D’un ton grave, les administrateurs évoquèrent la regrettable défaite, notre armée, nos soldats morts. Mais ils n’étaient pas là pour se plaindre, il fallait bien que les affaires continuent, et puis la banque n’avait-elle pas pris les décisions qu’il fallait, n’avait-elle pas vu juste en se délestant de ses positions indochinoises embarrassantes dès 1947 et en redéployant l’essentiel de ses activités à l’étranger, très loin des combats ailleurs dans d’autres colonies ? […] « L’an dernier, le dividende versé par action était de trois cent cinquante francs. J’ai la joie de vous annoncer qu’il sera cette année porté à mille et un francs ! » Malgré leur correction proverbiale, on entendit un léger gloussement de satisfaction.

pages 173 et 180

Un roman engagé sur une face sombre de l’histoire de France

Eric Vuillard, par un travail d’investigation extrêmement poussé que l’on connaît à ses ouvrages, met au jour le tableau consternant de cette période qui semble indiquer quelques éléments de réponse quant à son absence des manuels d’histoire. D’un côté, la population indochinoise, épuisée par le travail dans les mines et les plantations d’hévéas, source de richesse pour les Français. De l’autre, une élite politique prête à tout pour préserver son pouvoir et ses intérêts économiques, n’hésitant pas à relancer la guerre pour sauver la face devant ses colonies. Au milieu, des troupes composées en grande partie de tirailleurs africains et vietnamiens, sacrifiées avec une inconséquence qui semble témoigner d’une incompétence manifeste, comme l’illustre l’absurdité militaire de Diên Biên Phu. Cette bataille, débutée en 1954, voit les troupes du colonel de Castries finir encerclées et détruites par un ennemi quatre fois supérieur en nombre. Difficile de ne pas y voir une dénonciation du rapport dominant/dominé : le sacrifice d’hommes et de civils valait-il une « une sortie honorable » ?
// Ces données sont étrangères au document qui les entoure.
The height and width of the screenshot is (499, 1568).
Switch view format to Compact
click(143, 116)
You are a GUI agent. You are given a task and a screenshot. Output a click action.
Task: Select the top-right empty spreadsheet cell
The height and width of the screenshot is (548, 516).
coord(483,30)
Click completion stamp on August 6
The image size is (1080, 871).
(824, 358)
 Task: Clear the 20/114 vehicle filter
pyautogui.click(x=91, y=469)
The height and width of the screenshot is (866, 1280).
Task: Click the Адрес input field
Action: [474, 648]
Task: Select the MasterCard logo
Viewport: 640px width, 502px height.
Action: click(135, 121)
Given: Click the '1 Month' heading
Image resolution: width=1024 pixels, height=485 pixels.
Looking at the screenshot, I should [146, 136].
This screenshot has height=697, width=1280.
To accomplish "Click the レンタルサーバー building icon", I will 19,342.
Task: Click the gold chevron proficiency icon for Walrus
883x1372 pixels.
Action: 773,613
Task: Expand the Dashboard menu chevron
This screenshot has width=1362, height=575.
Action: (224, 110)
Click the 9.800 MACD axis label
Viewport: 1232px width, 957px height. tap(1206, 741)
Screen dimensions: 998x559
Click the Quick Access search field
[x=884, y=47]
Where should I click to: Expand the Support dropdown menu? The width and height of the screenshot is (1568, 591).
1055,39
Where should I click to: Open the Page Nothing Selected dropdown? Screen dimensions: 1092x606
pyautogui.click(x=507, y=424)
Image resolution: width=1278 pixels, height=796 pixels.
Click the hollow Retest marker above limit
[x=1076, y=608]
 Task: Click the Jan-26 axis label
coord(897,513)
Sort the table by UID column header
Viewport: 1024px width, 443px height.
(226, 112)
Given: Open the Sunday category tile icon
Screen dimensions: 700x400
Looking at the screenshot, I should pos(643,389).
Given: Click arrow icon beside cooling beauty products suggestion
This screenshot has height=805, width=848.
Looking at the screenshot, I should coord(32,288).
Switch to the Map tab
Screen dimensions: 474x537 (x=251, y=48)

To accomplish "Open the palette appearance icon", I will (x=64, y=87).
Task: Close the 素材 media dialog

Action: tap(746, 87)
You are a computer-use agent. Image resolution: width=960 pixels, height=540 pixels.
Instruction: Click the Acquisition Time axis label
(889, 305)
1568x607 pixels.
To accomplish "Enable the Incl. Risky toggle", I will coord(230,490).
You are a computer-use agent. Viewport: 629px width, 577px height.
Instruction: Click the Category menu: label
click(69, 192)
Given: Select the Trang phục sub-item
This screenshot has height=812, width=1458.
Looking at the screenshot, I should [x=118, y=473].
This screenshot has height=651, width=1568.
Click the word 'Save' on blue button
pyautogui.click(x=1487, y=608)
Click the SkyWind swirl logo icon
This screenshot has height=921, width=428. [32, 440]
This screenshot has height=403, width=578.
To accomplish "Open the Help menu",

Raconter l’histoire s’avère souvent être une tâche délicate, surtout lorsqu’il s’agit d’un épisode relativement récent de notre récit national. Eric Vuillard, en nous contant la guerre d’Indochine de l’intérieur, ne ménage aucun des échecs commis au nom de l’intérêt national. Sa plume transforme ces événements, leur insufflant une vie palpable : les portraits psychologiques et généalogiques des protagonistes de ce conflit sont d’une subtilité rare, d’autant qu’il n’hésite pas à insister sur leurs origines souvent immodestes pour insinuer l’origine de leur incompétence. Cela se fait cependant au prix d’une tonalité d’écriture sombre et cynique. On pourrait aussi reprocher à l’auteur le manque de rigueur propre à un historien, mais ce sont là deux métiers bien distincts.